_Material_:
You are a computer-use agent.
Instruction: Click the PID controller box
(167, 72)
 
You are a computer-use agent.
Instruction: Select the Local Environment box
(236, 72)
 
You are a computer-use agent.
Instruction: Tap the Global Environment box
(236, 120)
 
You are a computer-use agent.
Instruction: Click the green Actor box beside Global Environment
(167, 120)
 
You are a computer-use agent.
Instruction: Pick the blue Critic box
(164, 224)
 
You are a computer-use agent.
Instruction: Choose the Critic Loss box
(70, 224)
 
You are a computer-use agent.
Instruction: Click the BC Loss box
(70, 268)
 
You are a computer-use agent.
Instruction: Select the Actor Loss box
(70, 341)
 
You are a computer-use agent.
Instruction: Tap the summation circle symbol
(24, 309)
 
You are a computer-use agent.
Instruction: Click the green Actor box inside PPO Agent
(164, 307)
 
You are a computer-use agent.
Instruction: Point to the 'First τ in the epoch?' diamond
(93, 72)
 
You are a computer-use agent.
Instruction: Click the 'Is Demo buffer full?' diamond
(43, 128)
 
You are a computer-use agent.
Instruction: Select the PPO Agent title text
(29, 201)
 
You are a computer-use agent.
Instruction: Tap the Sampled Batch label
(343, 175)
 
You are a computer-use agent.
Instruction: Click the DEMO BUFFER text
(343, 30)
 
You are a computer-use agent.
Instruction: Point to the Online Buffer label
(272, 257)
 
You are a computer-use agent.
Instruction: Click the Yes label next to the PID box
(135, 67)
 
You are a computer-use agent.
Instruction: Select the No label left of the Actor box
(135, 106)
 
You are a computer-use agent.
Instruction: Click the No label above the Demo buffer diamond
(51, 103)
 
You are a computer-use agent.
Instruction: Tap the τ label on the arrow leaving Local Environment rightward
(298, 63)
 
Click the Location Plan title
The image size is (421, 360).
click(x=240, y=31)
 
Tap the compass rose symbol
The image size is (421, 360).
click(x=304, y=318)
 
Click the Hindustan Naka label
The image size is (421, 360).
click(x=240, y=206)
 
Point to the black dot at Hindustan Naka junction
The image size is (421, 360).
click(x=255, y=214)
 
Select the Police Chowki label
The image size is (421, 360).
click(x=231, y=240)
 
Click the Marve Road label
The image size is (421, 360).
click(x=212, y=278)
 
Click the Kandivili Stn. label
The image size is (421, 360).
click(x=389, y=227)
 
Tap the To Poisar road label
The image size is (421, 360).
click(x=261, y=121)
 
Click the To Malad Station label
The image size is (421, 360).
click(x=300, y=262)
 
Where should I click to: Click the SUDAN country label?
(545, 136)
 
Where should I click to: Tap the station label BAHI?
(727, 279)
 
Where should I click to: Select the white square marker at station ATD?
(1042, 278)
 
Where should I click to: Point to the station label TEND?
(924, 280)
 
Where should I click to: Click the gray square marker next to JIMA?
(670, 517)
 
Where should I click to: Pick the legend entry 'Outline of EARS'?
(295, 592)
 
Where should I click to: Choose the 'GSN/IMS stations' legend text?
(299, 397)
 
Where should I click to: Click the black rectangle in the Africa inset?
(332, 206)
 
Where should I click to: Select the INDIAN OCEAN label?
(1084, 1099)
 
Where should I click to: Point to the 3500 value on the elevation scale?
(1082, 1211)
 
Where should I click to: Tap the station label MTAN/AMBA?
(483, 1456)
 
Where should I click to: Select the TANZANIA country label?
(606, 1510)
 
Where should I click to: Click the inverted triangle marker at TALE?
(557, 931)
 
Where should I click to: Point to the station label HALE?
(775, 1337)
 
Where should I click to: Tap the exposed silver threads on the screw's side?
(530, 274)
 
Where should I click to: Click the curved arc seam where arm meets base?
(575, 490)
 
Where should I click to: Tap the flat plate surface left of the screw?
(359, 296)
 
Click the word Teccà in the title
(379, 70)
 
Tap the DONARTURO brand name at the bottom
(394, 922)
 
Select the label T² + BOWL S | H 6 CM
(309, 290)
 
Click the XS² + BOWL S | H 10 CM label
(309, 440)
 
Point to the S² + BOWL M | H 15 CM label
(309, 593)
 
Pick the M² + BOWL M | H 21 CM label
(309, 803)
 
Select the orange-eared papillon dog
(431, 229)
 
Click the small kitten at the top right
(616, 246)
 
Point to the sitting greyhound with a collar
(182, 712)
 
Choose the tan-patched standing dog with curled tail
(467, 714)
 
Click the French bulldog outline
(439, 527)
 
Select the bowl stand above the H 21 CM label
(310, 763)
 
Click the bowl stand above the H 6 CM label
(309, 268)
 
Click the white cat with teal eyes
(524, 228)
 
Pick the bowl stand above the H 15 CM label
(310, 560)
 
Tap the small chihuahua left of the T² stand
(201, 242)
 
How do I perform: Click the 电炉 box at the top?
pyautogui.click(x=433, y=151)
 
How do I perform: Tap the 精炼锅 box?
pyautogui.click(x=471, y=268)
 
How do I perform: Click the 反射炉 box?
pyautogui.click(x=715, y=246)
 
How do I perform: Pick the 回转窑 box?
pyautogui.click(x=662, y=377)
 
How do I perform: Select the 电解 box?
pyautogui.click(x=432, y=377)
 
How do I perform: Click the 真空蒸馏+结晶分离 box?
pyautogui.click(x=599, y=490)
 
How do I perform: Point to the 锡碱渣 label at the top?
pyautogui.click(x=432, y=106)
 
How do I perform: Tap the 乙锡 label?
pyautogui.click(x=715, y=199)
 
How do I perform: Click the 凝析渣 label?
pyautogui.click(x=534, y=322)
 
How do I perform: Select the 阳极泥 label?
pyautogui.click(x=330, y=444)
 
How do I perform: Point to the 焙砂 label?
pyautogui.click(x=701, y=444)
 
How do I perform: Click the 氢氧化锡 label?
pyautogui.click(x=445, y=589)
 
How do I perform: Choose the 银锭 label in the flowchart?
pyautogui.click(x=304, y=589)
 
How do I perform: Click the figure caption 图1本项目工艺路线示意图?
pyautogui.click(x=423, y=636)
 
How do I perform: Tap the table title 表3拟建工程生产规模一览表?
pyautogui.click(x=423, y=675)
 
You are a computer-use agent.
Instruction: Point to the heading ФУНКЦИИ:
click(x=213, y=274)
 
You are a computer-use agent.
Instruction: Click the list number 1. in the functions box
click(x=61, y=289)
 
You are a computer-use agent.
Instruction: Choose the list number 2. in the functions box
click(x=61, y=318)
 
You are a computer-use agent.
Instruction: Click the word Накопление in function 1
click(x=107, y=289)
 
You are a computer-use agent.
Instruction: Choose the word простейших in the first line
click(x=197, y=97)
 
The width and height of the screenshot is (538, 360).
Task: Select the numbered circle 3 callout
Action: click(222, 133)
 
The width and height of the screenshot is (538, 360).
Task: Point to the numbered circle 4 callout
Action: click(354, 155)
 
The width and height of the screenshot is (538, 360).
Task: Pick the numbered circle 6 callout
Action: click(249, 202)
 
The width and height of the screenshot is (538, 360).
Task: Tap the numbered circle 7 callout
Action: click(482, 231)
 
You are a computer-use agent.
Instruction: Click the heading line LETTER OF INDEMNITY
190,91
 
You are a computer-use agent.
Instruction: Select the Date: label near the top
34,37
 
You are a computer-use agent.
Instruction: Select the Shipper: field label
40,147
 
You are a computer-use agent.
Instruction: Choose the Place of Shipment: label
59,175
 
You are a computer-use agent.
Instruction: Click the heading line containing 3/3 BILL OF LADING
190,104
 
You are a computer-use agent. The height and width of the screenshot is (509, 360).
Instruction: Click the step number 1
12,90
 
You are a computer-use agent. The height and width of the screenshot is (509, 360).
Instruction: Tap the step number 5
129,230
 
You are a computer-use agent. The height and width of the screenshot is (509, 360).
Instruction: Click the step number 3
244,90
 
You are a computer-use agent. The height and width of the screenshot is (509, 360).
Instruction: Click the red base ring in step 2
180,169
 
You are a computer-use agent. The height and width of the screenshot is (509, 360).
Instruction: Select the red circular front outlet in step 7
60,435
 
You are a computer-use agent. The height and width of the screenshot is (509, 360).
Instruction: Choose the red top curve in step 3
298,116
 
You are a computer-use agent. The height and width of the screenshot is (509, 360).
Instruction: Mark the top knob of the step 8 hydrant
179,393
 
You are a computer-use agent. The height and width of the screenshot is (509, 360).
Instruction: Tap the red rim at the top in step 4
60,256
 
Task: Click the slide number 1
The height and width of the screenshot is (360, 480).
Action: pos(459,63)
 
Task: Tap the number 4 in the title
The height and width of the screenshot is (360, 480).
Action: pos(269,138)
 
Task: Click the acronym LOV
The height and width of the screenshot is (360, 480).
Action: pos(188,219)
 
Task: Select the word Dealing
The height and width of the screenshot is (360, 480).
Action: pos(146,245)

_Written problem_: Shift every coordinate in the answers by adding 46 to it. Rewrite all the lines of the records between the line containing "Point to the S² + BOWL M | H 15 CM label" and the line containing "click(x=61, y=318)", inclusive, with the requests left unchanged, and output nothing else.

_Complete response_:
Point to the S² + BOWL M | H 15 CM label
(355, 639)
 
Pick the M² + BOWL M | H 21 CM label
(355, 849)
 
Select the orange-eared papillon dog
(477, 275)
 
Click the small kitten at the top right
(662, 292)
 
Point to the sitting greyhound with a collar
(228, 758)
 
Choose the tan-patched standing dog with curled tail
(513, 760)
 
Click the French bulldog outline
(485, 573)
 
Select the bowl stand above the H 21 CM label
(356, 809)
 
Click the bowl stand above the H 6 CM label
(355, 314)
 
Click the white cat with teal eyes
(570, 274)
 
Pick the bowl stand above the H 15 CM label
(356, 606)
 
Tap the small chihuahua left of the T² stand
(247, 288)
 
How do I perform: Click the 电炉 box at the top?
pyautogui.click(x=479, y=197)
 
How do I perform: Tap the 精炼锅 box?
pyautogui.click(x=517, y=314)
 
How do I perform: Click the 反射炉 box?
pyautogui.click(x=761, y=292)
 
How do I perform: Pick the 回转窑 box?
pyautogui.click(x=708, y=423)
 
How do I perform: Select the 电解 box?
pyautogui.click(x=478, y=423)
 
How do I perform: Click the 真空蒸馏+结晶分离 box?
pyautogui.click(x=645, y=536)
 
How do I perform: Point to the 锡碱渣 label at the top?
pyautogui.click(x=478, y=152)
 
How do I perform: Tap the 乙锡 label?
pyautogui.click(x=761, y=245)
 
How do I perform: Click the 凝析渣 label?
pyautogui.click(x=580, y=368)
 
How do I perform: Select the 阳极泥 label?
pyautogui.click(x=376, y=490)
 
How do I perform: Point to the 焙砂 label?
pyautogui.click(x=747, y=490)
 
How do I perform: Click the 氢氧化锡 label?
pyautogui.click(x=491, y=635)
 
How do I perform: Choose the 银锭 label in the flowchart?
pyautogui.click(x=350, y=635)
 
How do I perform: Click the figure caption 图1本项目工艺路线示意图?
pyautogui.click(x=469, y=682)
 
How do I perform: Tap the table title 表3拟建工程生产规模一览表?
pyautogui.click(x=469, y=721)
 
You are a computer-use agent.
Instruction: Point to the heading ФУНКЦИИ:
click(x=259, y=320)
 
You are a computer-use agent.
Instruction: Click the list number 1. in the functions box
click(x=107, y=335)
 
You are a computer-use agent.
Instruction: Choose the list number 2. in the functions box
click(x=107, y=364)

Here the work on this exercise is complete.